Member of the West Virginia Senate from the 15th district
- Incumbent
- Assumed office December 1, 2024 Serving with Darren Thorne
- Preceded by: Craig Blair

Personal details
- Born: Thomas Edward Willis Martinsville, Virginia, U.S.
- Party: Republican
- Education: University of Virginia (BA) University of Oregon (JD) Georgetown University (LLM)

= Tom Willis (politician) =

American politician

Thomas Edward Willis is an American politician. He is a member of the West Virginia Senate for the 15th district.

Willis earned his BA from the University of Virginia, JD from the University of Oregon School of Law, and LLM in tax law from Georgetown University Law Center. He joined the West Virginia National Guard in 2000. In 2017, Willis and Harrison Gilliam bought the Glen Ferris Inn.

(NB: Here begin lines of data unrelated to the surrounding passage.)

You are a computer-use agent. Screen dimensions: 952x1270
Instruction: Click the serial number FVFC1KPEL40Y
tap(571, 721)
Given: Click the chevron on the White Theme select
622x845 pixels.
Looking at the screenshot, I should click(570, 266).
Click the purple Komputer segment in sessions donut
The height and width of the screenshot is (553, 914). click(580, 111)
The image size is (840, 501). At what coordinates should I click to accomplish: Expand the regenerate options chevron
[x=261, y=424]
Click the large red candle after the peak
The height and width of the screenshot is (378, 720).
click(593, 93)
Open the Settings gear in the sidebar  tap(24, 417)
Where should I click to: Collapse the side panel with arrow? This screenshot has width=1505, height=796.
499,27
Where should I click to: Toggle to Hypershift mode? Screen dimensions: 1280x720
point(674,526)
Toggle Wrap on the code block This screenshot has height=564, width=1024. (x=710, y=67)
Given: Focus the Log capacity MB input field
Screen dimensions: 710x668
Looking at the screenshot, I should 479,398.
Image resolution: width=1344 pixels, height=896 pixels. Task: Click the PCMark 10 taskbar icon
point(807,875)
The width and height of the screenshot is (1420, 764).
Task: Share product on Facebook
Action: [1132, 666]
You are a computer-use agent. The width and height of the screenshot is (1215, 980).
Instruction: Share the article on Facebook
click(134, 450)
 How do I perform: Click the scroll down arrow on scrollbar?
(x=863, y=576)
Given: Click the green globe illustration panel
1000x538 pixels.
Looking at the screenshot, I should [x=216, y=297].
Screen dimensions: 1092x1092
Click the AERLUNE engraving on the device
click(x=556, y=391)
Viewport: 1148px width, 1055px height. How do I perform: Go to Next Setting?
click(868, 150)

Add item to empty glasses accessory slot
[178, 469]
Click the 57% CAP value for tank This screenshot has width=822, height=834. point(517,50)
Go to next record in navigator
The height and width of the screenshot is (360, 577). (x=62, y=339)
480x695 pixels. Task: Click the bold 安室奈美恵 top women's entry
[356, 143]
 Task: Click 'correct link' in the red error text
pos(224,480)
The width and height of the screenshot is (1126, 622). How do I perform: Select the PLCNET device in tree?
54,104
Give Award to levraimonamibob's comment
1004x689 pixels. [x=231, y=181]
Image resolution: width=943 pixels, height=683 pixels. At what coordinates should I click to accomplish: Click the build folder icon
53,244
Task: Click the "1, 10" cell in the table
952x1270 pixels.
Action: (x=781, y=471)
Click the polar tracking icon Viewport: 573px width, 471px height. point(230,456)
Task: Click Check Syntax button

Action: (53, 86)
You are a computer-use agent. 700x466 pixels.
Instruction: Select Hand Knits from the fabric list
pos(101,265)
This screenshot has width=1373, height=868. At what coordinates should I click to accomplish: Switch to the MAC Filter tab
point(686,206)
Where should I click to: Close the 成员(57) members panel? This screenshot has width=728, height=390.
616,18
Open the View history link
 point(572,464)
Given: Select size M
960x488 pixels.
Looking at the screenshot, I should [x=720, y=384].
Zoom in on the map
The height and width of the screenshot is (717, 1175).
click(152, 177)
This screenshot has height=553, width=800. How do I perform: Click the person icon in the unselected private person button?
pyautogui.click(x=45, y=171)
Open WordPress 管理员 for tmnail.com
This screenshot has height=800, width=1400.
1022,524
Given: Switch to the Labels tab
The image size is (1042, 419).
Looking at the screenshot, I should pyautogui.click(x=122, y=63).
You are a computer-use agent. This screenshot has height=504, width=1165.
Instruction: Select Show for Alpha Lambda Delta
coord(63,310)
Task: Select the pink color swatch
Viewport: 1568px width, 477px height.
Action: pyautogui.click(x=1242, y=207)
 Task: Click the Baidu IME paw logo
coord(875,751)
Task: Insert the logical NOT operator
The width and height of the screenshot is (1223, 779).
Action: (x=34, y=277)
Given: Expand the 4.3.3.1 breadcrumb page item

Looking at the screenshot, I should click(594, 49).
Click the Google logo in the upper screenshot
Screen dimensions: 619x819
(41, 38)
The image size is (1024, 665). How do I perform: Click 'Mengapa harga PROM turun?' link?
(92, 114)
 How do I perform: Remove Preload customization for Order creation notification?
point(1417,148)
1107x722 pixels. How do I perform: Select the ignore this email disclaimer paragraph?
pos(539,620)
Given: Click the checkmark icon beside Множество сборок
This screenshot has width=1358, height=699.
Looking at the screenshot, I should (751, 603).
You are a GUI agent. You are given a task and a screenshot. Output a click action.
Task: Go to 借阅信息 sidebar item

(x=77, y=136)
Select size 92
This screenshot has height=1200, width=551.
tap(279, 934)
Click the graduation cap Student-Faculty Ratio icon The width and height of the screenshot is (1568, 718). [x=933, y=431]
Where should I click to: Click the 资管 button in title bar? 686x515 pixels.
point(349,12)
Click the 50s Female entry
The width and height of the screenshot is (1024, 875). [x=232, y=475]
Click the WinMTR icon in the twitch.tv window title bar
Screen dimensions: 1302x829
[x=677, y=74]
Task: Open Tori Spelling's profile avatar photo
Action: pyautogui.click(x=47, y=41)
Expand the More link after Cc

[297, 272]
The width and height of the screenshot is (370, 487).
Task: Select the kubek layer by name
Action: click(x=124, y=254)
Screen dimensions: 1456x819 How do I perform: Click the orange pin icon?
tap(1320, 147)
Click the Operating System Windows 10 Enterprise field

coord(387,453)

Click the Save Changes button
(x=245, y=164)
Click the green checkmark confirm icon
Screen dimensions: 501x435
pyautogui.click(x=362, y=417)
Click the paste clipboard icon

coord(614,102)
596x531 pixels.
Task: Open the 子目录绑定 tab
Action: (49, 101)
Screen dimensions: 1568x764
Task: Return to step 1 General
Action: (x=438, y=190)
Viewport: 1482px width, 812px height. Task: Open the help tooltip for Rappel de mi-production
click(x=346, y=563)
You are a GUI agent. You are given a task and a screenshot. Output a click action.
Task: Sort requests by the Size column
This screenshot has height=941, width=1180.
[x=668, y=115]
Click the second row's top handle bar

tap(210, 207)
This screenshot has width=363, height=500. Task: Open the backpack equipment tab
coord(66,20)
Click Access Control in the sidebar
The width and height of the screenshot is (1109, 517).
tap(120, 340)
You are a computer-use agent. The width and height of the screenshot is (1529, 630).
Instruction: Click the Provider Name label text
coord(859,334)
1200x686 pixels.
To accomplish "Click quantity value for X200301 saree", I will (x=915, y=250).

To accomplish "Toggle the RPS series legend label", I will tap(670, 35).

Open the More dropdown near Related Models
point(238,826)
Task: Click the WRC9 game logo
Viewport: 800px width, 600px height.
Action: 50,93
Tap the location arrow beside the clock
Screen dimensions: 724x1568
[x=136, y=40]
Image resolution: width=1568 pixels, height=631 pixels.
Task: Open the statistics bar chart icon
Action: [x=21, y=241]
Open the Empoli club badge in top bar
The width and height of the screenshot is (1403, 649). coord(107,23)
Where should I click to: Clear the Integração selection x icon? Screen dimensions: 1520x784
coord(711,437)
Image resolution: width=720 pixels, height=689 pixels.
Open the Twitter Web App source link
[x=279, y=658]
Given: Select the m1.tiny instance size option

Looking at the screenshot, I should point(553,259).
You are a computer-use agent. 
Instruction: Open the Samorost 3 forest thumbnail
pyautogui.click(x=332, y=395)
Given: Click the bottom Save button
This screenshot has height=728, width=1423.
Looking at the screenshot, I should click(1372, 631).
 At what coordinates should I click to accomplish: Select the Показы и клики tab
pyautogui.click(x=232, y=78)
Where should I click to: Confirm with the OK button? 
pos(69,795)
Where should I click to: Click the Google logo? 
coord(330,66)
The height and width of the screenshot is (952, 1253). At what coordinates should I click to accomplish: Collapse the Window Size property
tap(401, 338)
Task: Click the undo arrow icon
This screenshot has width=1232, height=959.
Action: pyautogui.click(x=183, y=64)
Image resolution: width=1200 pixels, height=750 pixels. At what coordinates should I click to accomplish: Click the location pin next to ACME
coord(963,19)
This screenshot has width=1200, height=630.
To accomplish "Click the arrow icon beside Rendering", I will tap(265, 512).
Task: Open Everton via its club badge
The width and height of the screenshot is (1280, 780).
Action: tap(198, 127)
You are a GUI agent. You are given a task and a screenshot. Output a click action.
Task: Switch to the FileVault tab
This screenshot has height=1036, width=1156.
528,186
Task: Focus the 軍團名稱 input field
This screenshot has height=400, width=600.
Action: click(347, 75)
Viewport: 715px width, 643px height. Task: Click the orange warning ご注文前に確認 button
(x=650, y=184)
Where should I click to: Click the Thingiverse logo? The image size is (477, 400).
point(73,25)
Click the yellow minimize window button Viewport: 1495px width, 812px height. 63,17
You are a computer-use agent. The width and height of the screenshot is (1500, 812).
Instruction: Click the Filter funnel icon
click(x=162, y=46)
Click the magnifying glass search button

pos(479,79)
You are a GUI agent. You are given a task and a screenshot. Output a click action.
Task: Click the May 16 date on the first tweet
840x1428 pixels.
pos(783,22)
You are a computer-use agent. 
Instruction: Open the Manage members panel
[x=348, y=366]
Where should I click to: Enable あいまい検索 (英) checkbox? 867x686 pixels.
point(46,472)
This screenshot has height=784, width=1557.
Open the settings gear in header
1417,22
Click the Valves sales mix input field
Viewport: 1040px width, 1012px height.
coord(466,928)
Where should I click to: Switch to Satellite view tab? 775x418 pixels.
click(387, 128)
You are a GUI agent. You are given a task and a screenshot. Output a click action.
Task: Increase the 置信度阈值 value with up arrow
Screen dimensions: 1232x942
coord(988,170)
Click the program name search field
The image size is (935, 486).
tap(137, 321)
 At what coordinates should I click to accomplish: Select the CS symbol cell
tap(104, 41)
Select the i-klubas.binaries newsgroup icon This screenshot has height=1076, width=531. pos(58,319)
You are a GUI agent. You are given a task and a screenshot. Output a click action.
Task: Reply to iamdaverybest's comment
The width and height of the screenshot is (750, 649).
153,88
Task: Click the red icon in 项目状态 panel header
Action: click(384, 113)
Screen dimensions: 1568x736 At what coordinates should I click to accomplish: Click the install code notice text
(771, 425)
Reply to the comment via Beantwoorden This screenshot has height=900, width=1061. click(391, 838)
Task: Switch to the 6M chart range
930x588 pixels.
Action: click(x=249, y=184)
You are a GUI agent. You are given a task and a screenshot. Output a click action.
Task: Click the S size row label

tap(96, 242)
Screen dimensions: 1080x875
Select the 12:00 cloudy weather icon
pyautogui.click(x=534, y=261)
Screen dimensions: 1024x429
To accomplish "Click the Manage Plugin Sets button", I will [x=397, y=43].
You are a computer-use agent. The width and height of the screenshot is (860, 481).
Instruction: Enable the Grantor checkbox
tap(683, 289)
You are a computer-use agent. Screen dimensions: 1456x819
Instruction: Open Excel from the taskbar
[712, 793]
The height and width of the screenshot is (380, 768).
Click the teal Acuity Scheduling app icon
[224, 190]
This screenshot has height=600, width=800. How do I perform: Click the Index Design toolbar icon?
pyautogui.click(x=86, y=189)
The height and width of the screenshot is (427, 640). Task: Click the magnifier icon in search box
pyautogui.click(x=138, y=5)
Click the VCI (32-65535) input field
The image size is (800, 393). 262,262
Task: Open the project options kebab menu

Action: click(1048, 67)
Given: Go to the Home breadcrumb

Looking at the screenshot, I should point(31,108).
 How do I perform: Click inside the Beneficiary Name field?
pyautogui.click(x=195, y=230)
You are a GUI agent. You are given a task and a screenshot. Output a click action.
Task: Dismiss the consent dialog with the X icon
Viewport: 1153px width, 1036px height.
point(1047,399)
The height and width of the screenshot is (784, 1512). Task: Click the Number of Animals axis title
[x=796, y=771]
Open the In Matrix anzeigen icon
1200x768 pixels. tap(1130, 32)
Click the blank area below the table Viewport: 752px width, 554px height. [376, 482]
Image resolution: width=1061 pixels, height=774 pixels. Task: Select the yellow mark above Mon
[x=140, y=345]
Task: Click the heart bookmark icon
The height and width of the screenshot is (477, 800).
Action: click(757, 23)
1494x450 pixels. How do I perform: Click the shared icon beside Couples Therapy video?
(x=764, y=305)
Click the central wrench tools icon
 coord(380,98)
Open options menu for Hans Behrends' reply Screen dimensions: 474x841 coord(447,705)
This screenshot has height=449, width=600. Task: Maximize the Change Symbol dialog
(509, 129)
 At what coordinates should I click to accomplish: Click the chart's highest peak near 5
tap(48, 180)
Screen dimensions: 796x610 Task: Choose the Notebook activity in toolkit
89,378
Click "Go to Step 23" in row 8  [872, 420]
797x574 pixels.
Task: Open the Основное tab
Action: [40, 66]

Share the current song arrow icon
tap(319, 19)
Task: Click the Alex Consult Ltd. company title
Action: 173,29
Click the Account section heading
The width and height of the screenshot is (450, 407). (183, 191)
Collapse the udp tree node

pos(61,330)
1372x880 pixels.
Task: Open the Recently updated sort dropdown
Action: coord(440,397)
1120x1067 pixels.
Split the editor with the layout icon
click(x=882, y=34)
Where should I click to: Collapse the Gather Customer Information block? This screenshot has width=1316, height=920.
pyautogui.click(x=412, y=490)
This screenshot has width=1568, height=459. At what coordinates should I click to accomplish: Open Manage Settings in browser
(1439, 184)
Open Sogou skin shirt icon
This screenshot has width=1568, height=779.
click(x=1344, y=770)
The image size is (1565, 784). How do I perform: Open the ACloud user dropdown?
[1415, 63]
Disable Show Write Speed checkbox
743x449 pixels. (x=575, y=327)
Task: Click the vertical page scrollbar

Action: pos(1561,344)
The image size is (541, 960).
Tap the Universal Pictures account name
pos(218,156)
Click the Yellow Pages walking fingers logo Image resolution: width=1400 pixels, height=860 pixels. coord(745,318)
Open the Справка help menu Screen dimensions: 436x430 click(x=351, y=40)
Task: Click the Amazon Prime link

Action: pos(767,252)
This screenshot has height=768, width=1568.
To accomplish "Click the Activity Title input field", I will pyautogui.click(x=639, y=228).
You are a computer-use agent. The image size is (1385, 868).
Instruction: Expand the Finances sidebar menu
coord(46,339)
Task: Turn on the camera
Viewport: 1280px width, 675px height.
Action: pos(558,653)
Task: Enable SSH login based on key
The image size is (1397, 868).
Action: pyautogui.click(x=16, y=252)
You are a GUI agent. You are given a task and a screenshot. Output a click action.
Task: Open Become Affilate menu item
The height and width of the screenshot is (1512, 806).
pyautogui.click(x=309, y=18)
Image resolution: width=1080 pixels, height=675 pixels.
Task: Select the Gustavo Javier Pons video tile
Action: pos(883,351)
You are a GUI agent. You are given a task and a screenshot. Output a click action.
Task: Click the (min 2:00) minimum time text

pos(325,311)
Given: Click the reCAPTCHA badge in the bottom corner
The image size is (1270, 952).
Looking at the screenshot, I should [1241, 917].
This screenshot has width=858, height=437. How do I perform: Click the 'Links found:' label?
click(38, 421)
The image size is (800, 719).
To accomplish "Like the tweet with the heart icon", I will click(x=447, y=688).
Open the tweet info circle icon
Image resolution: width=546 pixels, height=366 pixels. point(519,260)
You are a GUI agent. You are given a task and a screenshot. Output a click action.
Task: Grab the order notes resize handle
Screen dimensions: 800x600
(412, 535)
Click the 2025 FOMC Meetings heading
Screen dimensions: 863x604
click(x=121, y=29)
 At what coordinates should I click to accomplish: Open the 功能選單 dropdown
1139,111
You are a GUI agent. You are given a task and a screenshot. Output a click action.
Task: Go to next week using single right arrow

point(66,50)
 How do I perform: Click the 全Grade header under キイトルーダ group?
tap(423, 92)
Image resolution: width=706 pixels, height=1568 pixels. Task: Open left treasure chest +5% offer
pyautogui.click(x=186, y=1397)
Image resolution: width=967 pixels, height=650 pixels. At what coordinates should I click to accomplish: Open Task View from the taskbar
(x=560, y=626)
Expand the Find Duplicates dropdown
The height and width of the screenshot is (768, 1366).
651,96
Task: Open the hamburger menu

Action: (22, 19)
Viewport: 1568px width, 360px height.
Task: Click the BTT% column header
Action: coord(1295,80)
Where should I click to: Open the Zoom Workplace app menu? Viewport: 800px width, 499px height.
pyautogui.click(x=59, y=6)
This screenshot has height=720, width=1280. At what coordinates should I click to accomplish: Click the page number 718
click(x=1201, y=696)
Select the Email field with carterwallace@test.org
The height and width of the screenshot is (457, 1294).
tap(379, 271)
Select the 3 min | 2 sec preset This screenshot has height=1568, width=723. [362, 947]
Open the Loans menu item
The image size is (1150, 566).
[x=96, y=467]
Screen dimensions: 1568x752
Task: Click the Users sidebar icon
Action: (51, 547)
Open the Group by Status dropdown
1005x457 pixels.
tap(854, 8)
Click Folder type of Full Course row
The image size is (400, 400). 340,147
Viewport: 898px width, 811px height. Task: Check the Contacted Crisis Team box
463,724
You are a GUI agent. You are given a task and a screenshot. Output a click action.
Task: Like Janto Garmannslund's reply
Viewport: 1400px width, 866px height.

Willis ran as a Republican for the United States Senate seat held by Joe Manchin, a member of the Democratic Party, in the 2018 election. He lost the nomination to Patrick Morrisey.

Willis ran for the state senate in 2024, and defeated incumbent Craig Blair, the president of the West Virginia Senate, in the Republican Party primary election. Willis won the general election in November 2024.

In May 2025, Willis announced that he would challenge incumbent Shelley Moore Capito in the Republican Party primary in the 2026 United States Senate election in West Virginia.